#### DATA RECORDS ####
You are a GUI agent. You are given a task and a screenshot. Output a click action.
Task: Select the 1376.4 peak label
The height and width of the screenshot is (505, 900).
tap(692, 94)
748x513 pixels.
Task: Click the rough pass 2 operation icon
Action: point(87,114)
####
YOUR INSTRUCTIONS:
The material must be repeated in full, with every line exact.

RESPONSE AREA:
You are a GUI agent. You are given a task and a screenshot. Output a click action.
Task: Select the 1376.4 peak label
The height and width of the screenshot is (505, 900).
tap(692, 94)
748x513 pixels.
Task: Click the rough pass 2 operation icon
Action: point(87,114)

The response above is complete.